#### Problem statement
Whenever a line of the entries below holds the string "left", copy that line and return it.

Segment Start: Given data

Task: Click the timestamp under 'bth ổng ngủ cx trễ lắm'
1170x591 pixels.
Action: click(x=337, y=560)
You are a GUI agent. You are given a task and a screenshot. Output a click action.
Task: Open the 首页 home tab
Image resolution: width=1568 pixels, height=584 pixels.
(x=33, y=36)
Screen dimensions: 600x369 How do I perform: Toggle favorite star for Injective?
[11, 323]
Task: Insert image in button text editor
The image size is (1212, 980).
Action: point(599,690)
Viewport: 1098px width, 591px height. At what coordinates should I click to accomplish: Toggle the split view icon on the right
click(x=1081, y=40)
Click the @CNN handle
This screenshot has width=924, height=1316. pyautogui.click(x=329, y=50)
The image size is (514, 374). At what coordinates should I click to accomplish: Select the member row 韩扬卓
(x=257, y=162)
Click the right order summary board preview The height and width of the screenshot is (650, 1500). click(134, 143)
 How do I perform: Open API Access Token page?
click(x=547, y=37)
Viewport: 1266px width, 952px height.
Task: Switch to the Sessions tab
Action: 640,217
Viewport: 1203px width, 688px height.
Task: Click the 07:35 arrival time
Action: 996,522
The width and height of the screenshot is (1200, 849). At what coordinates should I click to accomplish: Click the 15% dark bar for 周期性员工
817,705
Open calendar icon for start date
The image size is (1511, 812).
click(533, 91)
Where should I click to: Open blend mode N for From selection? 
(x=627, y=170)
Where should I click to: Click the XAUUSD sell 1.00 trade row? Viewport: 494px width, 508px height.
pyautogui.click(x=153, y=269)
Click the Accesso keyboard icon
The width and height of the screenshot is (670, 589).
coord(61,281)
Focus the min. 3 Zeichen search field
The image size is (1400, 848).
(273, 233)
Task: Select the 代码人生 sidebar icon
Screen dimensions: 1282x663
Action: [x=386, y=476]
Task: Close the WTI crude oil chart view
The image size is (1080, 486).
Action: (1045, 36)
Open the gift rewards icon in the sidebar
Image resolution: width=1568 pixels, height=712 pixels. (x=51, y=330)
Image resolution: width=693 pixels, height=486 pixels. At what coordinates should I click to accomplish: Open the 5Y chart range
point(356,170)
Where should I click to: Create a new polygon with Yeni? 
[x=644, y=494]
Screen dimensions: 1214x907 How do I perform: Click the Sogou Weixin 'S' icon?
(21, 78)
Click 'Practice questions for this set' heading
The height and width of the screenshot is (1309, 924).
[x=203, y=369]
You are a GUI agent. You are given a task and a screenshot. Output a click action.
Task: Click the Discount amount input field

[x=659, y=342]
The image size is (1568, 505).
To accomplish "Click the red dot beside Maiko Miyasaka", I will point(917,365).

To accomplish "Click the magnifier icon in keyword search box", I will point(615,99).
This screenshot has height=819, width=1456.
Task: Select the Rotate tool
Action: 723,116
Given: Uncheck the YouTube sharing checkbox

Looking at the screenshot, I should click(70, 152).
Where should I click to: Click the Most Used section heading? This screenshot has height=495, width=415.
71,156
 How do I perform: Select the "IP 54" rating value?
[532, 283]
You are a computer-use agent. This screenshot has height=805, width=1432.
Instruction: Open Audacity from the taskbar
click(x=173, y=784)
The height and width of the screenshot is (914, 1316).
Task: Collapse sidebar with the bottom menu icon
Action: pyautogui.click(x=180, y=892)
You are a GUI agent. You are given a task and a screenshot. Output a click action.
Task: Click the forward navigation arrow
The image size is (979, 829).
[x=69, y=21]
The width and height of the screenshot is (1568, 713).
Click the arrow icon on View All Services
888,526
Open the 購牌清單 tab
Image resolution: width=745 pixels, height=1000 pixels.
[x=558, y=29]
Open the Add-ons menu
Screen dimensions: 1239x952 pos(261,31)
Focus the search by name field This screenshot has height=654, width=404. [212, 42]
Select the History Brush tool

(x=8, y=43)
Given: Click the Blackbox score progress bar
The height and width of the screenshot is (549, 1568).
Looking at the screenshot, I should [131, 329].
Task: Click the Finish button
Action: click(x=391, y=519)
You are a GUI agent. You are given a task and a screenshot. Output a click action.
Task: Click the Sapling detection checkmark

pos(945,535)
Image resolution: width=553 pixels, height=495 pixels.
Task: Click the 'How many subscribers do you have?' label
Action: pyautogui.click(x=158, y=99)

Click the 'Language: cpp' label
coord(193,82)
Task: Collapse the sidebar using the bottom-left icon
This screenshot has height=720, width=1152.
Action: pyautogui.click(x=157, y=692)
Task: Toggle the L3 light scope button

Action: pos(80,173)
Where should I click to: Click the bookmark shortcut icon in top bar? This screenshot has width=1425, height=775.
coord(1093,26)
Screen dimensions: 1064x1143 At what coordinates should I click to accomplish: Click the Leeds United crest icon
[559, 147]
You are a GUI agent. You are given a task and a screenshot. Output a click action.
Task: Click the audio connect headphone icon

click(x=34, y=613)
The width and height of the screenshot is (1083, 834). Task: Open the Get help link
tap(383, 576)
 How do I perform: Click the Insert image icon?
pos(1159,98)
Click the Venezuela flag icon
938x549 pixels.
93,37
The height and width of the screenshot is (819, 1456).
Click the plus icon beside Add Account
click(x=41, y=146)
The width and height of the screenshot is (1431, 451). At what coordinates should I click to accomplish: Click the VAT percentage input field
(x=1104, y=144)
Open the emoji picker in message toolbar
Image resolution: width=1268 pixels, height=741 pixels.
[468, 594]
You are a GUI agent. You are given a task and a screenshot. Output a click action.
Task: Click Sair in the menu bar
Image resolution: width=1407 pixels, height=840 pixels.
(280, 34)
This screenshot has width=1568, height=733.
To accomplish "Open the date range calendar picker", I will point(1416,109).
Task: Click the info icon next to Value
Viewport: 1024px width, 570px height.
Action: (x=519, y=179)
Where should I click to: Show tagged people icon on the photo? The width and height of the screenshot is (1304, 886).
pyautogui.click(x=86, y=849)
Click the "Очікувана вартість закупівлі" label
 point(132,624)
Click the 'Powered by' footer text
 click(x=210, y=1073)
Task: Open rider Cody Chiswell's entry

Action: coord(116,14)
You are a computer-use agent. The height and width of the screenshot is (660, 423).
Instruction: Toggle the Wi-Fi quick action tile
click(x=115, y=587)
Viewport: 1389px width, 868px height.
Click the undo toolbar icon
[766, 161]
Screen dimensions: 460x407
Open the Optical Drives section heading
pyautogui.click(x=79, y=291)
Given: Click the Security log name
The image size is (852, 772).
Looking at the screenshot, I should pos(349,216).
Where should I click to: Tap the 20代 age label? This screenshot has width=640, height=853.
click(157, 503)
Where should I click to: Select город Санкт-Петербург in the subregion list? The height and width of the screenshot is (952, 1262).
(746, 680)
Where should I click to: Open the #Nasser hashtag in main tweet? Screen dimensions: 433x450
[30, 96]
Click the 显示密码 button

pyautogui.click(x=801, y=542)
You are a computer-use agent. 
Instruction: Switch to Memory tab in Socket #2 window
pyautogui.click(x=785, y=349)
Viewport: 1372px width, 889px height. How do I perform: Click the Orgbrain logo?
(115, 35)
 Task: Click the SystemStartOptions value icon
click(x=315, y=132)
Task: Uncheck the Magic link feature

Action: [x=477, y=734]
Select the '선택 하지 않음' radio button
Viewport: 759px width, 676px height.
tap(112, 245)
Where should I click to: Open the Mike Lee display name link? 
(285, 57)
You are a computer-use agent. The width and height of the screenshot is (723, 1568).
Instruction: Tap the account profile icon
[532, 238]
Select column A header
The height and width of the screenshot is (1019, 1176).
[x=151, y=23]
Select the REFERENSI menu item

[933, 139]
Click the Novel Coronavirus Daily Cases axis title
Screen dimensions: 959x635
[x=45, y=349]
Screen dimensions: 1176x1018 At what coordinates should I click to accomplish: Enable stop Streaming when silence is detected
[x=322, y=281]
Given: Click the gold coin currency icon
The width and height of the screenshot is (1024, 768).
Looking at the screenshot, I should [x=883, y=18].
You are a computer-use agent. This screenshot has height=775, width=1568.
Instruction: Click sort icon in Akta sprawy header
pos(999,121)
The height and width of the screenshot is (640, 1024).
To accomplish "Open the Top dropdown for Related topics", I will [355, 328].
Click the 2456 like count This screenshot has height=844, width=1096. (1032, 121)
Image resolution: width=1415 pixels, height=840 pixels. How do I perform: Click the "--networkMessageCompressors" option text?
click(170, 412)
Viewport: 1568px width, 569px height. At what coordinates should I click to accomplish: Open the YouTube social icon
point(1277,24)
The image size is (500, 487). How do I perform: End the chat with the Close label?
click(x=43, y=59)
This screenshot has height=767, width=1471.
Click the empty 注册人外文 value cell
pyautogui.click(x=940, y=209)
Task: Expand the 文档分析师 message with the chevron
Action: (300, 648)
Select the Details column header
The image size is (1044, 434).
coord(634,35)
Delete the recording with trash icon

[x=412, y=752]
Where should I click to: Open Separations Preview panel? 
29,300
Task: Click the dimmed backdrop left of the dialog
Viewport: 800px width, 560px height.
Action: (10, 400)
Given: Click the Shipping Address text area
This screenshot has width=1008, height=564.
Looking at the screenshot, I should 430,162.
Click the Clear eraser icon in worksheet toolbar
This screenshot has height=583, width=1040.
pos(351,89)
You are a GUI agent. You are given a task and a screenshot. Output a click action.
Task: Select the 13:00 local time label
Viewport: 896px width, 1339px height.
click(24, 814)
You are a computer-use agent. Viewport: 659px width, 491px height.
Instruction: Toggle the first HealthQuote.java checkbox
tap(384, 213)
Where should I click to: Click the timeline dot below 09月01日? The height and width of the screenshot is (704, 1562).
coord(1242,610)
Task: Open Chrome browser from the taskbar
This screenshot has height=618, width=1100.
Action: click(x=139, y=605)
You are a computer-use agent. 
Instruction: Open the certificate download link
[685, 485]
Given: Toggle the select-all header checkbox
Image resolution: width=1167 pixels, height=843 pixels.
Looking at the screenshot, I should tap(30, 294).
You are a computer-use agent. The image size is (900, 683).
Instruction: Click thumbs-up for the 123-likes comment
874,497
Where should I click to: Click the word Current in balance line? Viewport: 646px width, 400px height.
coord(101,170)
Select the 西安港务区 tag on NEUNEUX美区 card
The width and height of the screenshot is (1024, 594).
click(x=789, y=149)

Segment End: Given data

#### Response below
Task: Collapse the sidebar using the bottom-left icon
Task: Click the dimmed backdrop left of the dialog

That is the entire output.